8:Alot of Chevy's do use a p-steering pump (this is important, as they are hard, not impossible to find- IF you do not live on the East coast -I know, weird...)
9:The Ford's use a vaccuum pump (driven off of the belts) to power the brake booster.
10: Most Chevy's have the desirable 'biscuit style' engine mounts. These mounts are fluid filled and really dampen out the 4bt's vibes. (think older Volvo style mounts)
11: Some Chevy versions are after-cooled. This is really easy to spot. On top of the driver's side of the engine, over the intake manifold, there is a long, tall box the tubo dumps it's charged air into.
12: Most Ford's use a vertical style oil filter. (It is almost exactly like the regular 6bt in Dodge trucks)
13: The majority of Chevy's use a verticle oil filter mount (messier @ oil change time)
Keep in mind:
The 4bt/6bt's are 'modular', as stated previously. That said, you are liable to run into a mix/match in anything.
In addition to E-bay, look at Craigslist. I got my whole truck for $1,900.00. I was able to sell the aluminum body as scrap for $1,000, the steel frame for $200, and the rear axle for $100. So, my 4bt, T-19 and wiring harness ended up costing me $600.00.
BEFORE you buy check:
The engine!! There are ALOT of crapped out Cummins out there ppl. are trying to sell. I have seen many that aren't worth the steel they are cast from.
A seller will tell you that these engines are 'bullet proof' or 'indestructible'. As any one knows, if it moves, it will wear out. Generally, these Cummins will last many 100's of thousands of miles, with the proper mait.
After 250k-ish you should check it for (let it warm up first...):
-Smoke from the turbo-a little black under power and throttle blips is normal. Spewing black indicates the turbo is shot. White smoke=engine needs attention. Probably the head gasket is gone (destroyed).
Always check for the normal-Oil leakes- these motors are usually ALWAYS filthy. You are looking for fresh oil, or dripping oil.
Nefarious rattles- it's a diesel, so it's gonna rattle. A rod knock or faulty injector is pretty easy to spot.
Let the engine get up to op. temp. with a squirt bottle, spray the exhaust manifold, near to where it meets the head. Don't soak it, it may crack. You are looking for a 'cool' exhaust port. If the water doesn't evap. as quickly on one port, likely a cylinder is dead, or the valve(s) is/are dead.

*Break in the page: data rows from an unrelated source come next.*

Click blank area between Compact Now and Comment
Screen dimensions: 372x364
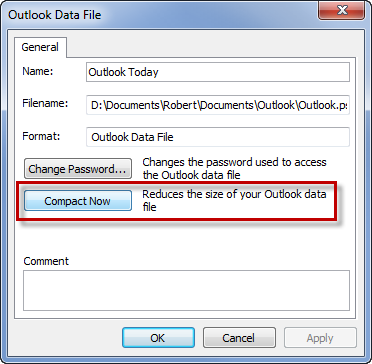[x=185, y=238]
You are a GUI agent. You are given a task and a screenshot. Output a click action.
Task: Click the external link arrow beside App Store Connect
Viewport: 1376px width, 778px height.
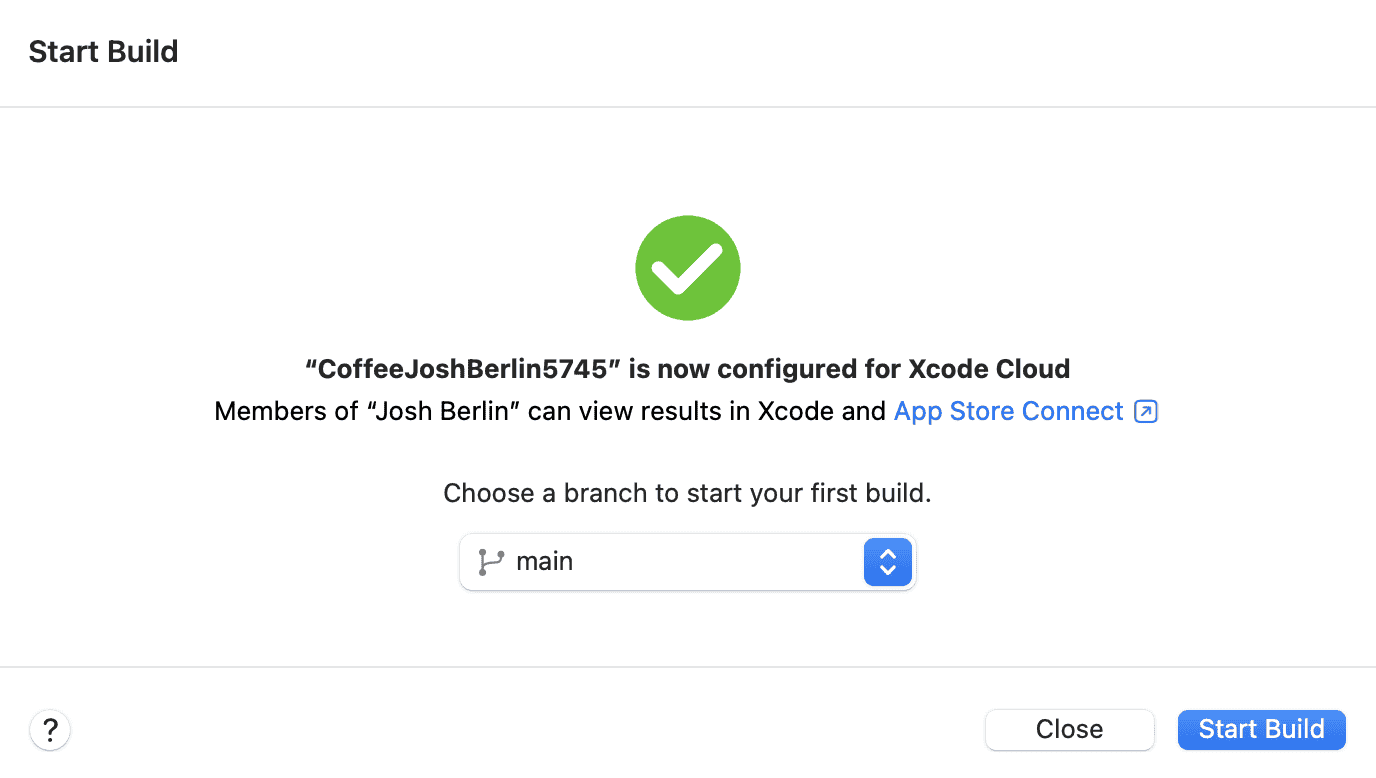1146,410
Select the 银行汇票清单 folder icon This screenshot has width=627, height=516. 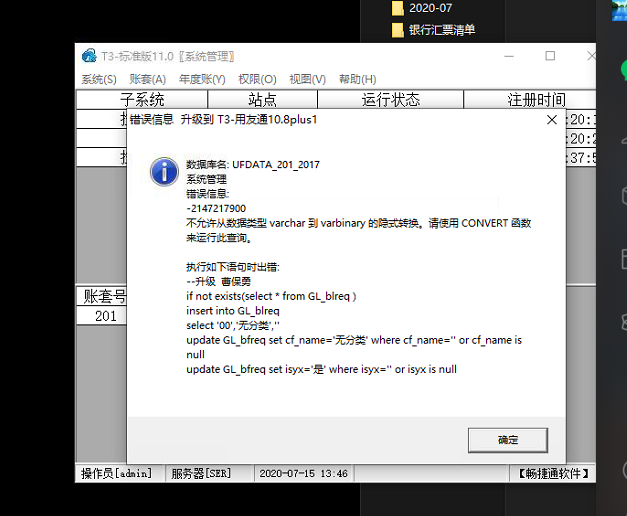(397, 30)
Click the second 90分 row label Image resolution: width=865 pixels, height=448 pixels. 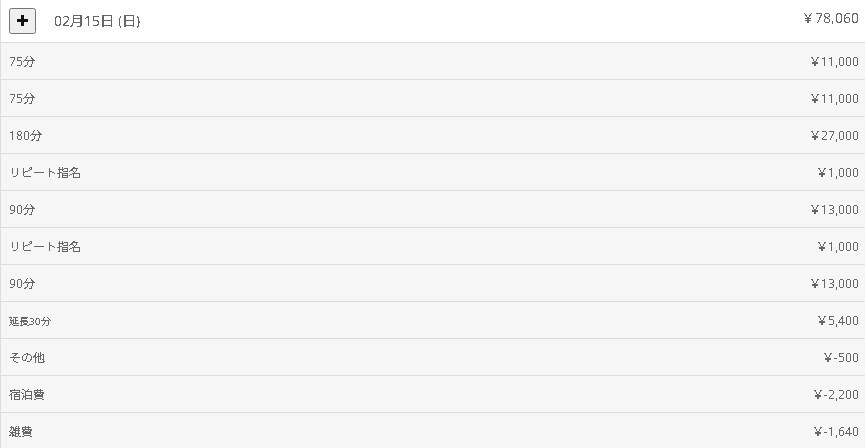point(22,284)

ALL Cummins use THE SAME SAE fly wheel pattern on the block. ALL OTR apps. use adapters to allow the use of Ford/Chevy/Dodge trannies (this doesn't include machinery or generators-likely they have some kind of SAE transmission). Use this to your advantage when re-powering your ride. Keep in mind the starter/input shaft/clutch req'ts.
Diesel autos and gas autos use different torque converters and valve bodies.
These engines were meant as medium duty industrial engines-that means maintenance is pretty easy, and you can even rebuild the engine in the vehicle. Replacement parts are pretty easy to come by.
Not ALL 6bt/4bt parts are interchangable.
-the oil cooler on the 6bt is too efficent for the 4bt
-only the injectors from the 1st generation- I think '89-'92 12valve's- will fit the 4bt.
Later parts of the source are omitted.